If we add then in then delete would become
node = search(L,x):
node.prev.next = node.next
node.next.prev = node.prev
Since even x is at the beginning, node.prev.next == L.nil.next and that is the head. and we update head with node.next. If node is at the very end, then node.next will be L.nil and L.nil.prev points to the end of the tail, in this case, node.prev.
in search we have two conditions: while( x!= L.nil and x.key !=k). How to shrink it to one condition check?
We can let L.nil.value = k and it will return L.nil if none is found. 2.Union 2 set S1 and S2 in O(1) time.
S1 and S2 are in doubly linked list. We want to let the end of S1 points to the start of S2. We use sentinels.\ Let l1.nil be S1’s sentinel and l2.nil be S2’s sentinel. We first let l1.nil.prev points to l2.nil.next. This let the tail of l1 points to the beginning of l2.
We then let l2.nil.next.prev = l1.nil.prev. This let the head of l2 points to the tail of l1.
We also have to let l1.nil.next.prev = l2.nil.prev. Head of l1 points to the tail of l2
And l2.prev = l1.nil.next.
We need 4 operations. It makes sense since we have to change two sentinel and each has two pointers.
First we could do this with recursion. Then non recursively
We could use a ternary linked list with parent, left and right children pointer.
tree with at most k children
Each node will have k + 1 poitner, where 1 is for pointer to the parent. If you don’t have that many children, just let them point to null.
The previous implementation would break down. it breaks down because the parent has to keep track of all the children. But we could solve this by **left children, right sibling ** method. We will have three pointers in a node. one for parent and one for the left most child and one for the sibling on the right.

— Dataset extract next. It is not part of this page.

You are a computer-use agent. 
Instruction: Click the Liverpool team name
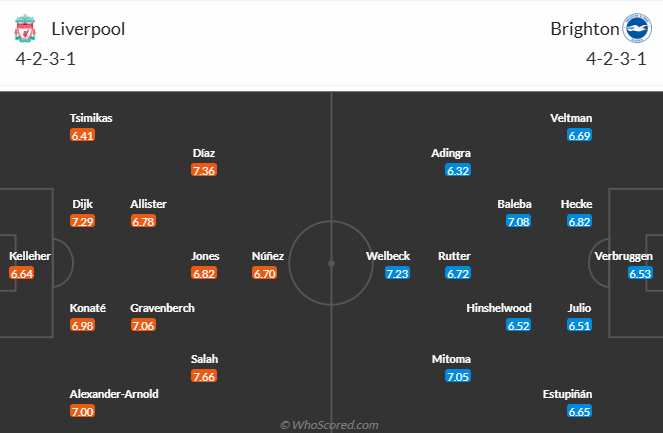pyautogui.click(x=90, y=29)
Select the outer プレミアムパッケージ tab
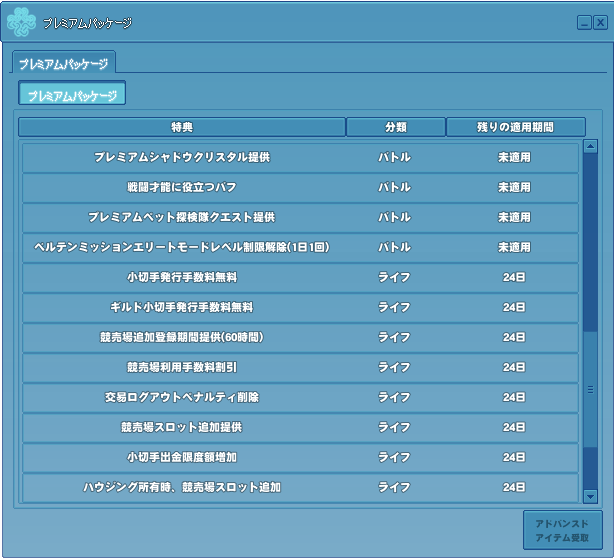 pyautogui.click(x=64, y=63)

We lose access to all children at the parent but we can store then in O(n) space.
Write an O(n) time recursive procedure that, given an n-node binary tree, prints out the key of each node in the tree.
Write an O(n) time nonrecursive procedure that, given an n-node binary tree, prints out the key of each node in the tree. Use a stack as an auxiliary data structure.